Elvis Gratton, par ses paroles remplies de sagesse, nous expose ici une des complexités du peuple du Québec. En effet, notre appellation nationale, le mot servant à nous nommer en tant que peuple, a la rare qualité de changer selon l’époque et de joyeusement mélanger quiconque n’est pas trop familier avec l’histoire. En voici donc une explication chronologique pour vous permettre de vous en sortir un peu mieux que l’ami Gratton.
Français : Les premiers à s’installer ici depuis Jacques Cartier. Comme la colonie n’est pas encore établie durablement, on se rattache évidemment à la France, mère-patrie des premiers à venir planter leur croix dans le coin de Gaspé (dont plusieurs d’origine bretonne).
Canadien : À l’époque de la Nouvelle-France, on commence rapidement à faire la distinction entre les petites natures qui ne font que passer au pays et les vrais durs de durs qui restent de manière permanente. Ceux-ci se nommeront assez tôt Canadiens pour se distinguer des Français dont la culture se fait de plus en plus lointaine. Déjà à la fin du 17e siècle on voit de grandes différences entre les deux peuples, les Canadiens ayant la réputation d’être forts, vigoureux, mais pas mal portés à la débauche. Le nom, comme les gens qu’il désigne, résistera à la Conquête et au régime Anglais.
Haut/Bas-Canadien : En 1791 on crée le Haut et le Bas-Canada. Ceux-ci correspondent grosso-modo à l’Ontario et au Québec, respectivement. C’est à partir de ce moment que les Anglais, qui n’avait jusqu’à alors aucun lien avec le terme ‘’Canadien’’ commencèrent à aussi s’approprier l’appellation. Comme quoi en plus de prendre notre castor, notre hymne et notre érable, il leur aura fallu notre nom !
Canadien-Français : Comme les Anglais se sont entiché du nom ‘’Canadien’’, il faut préciser le terme pour être bien clair sur l’origine de celui qu’on appelle. À l’époque on peut aussi utiliser le très poétique ‘’Canayen’’. Cela représente encore une fois les habitants du Québec étant d’origine française.
Québécois : Depuis la Révolution Tranquille, dans les années 60, nous sommes Québécois.
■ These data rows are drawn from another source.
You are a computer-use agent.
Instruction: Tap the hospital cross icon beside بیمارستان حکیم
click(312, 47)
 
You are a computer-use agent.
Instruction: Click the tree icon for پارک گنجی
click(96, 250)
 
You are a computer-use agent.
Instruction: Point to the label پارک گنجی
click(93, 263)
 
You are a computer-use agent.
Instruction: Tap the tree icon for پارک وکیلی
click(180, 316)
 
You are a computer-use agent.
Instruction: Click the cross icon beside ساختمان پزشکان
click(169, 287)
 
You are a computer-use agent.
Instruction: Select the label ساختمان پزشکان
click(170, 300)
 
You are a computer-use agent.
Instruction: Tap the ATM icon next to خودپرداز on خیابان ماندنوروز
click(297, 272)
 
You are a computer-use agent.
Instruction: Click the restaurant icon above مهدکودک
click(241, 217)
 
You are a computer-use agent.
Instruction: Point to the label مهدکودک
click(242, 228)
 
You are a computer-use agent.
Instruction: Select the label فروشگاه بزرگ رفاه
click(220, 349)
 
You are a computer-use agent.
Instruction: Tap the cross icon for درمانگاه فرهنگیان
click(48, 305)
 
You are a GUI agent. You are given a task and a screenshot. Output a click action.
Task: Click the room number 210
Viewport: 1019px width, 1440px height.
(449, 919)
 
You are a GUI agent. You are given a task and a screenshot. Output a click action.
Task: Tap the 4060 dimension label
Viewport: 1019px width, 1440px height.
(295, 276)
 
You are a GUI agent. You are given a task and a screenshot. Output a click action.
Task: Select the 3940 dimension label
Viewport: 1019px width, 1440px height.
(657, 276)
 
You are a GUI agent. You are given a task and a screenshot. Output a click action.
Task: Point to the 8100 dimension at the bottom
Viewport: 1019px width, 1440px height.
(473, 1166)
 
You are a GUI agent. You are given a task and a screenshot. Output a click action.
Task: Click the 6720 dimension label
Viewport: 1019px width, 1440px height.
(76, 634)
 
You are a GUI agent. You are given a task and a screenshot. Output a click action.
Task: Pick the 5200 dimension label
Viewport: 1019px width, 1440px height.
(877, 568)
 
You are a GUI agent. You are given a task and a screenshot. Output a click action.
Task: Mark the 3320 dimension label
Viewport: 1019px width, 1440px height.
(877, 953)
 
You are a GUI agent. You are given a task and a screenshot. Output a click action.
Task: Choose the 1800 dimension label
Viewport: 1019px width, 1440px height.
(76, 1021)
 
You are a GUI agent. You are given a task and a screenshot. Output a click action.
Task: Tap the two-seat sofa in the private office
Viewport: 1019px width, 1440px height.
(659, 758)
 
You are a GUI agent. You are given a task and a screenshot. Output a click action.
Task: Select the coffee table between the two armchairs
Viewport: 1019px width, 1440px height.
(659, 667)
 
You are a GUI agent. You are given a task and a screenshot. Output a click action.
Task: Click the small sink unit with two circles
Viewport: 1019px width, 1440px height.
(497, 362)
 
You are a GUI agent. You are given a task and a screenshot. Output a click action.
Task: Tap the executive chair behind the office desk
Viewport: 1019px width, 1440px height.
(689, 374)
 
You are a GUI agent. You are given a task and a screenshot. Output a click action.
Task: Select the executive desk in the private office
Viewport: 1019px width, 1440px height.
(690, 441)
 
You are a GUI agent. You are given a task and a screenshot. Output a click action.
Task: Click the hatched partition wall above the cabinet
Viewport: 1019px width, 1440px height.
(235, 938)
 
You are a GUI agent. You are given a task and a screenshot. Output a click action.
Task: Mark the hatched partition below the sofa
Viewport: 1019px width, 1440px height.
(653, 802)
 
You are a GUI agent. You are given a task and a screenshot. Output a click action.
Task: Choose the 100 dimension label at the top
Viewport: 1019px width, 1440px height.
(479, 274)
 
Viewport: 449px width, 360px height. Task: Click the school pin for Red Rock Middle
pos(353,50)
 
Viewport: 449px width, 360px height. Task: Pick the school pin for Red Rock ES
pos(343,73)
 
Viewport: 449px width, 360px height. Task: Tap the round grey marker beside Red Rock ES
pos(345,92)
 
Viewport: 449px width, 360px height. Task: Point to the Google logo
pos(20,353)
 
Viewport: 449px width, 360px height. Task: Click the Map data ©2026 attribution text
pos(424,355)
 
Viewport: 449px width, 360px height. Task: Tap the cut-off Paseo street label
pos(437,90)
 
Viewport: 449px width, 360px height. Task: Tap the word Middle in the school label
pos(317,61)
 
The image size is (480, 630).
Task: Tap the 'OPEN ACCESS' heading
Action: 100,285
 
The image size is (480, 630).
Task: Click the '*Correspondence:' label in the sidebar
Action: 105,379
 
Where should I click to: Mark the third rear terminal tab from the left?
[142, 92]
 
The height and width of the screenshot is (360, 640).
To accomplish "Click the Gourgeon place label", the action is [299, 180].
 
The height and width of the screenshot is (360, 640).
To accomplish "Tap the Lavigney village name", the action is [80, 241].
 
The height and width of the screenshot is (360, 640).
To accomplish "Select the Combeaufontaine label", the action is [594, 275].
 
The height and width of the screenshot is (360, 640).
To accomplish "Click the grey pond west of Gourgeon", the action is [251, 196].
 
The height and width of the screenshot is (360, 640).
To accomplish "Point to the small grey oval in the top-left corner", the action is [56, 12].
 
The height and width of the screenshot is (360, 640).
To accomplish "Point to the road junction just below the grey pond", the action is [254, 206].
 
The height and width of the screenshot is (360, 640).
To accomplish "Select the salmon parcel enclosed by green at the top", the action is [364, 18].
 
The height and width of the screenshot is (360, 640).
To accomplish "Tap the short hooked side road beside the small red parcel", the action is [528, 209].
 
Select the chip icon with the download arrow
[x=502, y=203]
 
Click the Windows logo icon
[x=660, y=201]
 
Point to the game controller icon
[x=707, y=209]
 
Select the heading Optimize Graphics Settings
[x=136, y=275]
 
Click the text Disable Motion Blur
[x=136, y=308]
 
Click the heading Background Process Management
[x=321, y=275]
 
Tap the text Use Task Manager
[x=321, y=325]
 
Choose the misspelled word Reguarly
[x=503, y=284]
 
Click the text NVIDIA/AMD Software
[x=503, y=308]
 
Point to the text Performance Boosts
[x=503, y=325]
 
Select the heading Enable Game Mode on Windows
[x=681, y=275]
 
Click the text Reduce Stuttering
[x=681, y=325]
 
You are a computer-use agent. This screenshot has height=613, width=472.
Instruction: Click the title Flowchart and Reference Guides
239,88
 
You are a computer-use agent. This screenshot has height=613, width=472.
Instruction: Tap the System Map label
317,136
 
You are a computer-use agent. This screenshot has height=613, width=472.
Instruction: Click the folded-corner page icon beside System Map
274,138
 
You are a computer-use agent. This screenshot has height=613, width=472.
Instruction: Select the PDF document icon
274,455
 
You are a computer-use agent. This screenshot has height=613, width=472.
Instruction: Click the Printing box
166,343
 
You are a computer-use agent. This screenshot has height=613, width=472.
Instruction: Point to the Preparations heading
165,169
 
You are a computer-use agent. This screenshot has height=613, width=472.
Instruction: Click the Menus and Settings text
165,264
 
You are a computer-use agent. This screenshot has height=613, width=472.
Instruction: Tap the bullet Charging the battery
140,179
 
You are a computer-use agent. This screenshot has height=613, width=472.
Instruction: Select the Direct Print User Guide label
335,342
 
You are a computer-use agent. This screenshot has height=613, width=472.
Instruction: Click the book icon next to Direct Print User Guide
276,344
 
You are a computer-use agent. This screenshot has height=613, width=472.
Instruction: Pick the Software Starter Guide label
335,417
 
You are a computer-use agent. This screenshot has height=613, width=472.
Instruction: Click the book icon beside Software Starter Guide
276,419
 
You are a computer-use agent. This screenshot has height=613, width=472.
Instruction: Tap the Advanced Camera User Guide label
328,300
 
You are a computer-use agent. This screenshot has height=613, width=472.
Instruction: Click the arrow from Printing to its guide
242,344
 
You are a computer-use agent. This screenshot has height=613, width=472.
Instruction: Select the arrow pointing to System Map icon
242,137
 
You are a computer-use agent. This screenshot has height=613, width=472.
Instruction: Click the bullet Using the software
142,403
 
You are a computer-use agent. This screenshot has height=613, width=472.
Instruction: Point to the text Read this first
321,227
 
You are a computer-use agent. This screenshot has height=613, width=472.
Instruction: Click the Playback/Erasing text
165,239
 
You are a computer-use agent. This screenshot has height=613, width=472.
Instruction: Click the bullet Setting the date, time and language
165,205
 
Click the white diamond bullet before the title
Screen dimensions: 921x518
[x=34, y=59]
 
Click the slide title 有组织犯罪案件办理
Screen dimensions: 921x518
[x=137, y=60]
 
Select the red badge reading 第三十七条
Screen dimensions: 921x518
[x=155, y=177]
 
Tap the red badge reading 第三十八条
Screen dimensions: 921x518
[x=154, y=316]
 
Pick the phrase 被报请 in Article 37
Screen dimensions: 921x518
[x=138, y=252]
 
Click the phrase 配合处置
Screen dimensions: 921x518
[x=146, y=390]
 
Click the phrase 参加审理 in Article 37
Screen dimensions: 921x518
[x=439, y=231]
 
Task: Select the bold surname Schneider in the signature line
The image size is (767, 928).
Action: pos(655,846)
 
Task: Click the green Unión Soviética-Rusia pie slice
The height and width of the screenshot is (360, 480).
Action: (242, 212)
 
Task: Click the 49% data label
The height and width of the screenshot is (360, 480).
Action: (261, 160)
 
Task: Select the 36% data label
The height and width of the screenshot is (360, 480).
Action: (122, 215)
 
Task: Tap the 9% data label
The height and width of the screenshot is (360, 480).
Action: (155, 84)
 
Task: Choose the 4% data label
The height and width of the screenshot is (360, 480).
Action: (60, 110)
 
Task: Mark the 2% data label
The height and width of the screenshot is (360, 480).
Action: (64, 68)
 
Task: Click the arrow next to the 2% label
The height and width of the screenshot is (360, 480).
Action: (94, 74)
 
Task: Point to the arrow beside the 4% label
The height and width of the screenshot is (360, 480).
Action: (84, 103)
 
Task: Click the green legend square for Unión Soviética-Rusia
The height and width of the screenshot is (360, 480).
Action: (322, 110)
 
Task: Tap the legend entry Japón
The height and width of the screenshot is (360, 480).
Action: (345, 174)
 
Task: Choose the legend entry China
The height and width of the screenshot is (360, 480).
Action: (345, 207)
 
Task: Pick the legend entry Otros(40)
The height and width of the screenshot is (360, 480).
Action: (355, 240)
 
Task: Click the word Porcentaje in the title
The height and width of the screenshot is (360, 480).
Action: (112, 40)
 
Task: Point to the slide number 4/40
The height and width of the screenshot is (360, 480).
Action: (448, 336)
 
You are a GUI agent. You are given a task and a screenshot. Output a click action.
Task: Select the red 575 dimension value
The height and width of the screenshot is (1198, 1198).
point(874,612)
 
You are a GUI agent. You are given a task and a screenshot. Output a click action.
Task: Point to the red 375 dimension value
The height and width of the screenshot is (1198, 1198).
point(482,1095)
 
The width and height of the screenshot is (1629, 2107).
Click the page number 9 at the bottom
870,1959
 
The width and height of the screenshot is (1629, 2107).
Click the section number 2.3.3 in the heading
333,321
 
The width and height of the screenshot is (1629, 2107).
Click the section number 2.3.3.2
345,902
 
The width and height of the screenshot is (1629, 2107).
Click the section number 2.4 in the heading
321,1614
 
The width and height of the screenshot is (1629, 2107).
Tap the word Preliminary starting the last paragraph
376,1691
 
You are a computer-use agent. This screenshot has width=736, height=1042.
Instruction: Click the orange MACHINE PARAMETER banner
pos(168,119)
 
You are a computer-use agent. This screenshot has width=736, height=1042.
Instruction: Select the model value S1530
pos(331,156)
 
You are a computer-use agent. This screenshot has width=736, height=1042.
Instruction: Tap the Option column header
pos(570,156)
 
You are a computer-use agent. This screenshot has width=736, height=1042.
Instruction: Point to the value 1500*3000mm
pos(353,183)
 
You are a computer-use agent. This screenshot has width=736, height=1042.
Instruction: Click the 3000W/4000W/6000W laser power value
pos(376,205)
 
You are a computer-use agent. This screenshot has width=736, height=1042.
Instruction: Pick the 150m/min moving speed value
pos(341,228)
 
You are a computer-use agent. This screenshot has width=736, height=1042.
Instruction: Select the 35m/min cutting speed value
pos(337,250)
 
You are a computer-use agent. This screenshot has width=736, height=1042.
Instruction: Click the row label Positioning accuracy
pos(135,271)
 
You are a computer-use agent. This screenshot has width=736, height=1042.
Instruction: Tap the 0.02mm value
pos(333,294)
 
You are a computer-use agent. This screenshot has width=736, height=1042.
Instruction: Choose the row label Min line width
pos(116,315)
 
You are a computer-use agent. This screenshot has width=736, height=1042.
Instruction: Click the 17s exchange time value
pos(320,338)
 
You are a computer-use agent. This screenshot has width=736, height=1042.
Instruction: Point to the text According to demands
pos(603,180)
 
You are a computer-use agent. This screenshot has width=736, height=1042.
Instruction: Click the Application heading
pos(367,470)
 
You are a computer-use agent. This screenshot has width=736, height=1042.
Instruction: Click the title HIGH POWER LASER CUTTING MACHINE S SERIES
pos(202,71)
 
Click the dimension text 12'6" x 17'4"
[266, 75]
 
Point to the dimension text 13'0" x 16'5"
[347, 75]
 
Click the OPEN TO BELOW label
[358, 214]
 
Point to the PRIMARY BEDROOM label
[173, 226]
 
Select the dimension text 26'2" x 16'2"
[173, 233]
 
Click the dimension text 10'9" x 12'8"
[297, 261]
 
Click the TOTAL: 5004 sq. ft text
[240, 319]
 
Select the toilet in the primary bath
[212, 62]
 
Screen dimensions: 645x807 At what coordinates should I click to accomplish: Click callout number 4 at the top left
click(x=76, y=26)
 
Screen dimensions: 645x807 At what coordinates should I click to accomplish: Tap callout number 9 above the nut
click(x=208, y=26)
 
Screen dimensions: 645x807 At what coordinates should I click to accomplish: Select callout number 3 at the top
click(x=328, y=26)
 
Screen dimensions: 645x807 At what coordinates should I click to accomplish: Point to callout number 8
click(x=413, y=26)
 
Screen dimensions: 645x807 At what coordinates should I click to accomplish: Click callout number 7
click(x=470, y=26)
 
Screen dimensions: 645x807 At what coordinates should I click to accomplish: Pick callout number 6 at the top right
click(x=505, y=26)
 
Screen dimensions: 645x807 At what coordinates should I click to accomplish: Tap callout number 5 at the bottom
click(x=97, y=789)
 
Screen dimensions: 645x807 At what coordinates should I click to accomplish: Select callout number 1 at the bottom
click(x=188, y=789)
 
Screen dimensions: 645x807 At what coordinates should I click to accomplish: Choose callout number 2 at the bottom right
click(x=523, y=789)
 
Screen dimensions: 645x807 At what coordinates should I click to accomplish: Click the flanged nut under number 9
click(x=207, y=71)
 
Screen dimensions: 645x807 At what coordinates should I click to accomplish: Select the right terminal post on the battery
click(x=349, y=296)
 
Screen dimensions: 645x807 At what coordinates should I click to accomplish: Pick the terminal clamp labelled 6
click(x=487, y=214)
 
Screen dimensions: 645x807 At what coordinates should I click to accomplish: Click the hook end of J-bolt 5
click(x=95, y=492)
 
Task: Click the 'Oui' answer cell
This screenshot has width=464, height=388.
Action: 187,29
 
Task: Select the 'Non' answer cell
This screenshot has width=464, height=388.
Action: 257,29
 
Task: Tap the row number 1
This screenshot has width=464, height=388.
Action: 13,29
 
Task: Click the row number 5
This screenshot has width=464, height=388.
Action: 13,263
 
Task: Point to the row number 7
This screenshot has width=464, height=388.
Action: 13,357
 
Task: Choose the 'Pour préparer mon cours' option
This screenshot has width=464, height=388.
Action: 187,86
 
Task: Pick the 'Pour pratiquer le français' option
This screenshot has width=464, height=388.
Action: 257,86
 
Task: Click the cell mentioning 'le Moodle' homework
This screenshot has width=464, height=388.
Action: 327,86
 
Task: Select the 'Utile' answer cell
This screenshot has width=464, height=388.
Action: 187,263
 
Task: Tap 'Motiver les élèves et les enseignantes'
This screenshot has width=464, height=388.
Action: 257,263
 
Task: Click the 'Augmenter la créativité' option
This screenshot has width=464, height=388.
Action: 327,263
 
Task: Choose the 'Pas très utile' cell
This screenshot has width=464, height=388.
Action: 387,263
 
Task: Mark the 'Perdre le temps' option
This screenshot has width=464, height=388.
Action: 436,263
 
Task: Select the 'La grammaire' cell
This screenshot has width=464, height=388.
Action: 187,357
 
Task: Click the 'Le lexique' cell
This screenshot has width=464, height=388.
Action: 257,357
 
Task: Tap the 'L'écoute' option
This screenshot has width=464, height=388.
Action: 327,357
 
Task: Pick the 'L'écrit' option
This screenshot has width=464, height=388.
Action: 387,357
Le mot ne désigne alors plus systématiquement les ‘’de souche’’ d’origine française, mais quiconque se ralliant à la culture québécoise et vivant sur le territoire du Québec. Le terme est moins spécifique, mais plus inclusif. On peut bien sûr y voir un certain sens politique (on pourrait écrire bien des textes juste sur le sujet), bien qu’il s’agisse aussi d’affirmation nationale.
Il faut noter que plusieurs de ces mots ont aujourd’hui une signification différente du contexte historique. Le Canadien d’autrefois est l’ancêtre du Québécois modèle 2012, mais pas du Canadien d’aujourd’hui !
Sources : Plusieurs livres de Jacques Lacoursière, dont ‘’Une histoire du Québec’’ et ‘’Canada-Québec 1534-2000’’ ainsi que ‘’Les Québécois’’ de Marcel Rioux. L’extrait vidéo est tiré du cultissime ‘’Elvis Gratton, le king des kings’’ de Pierre Falardeau.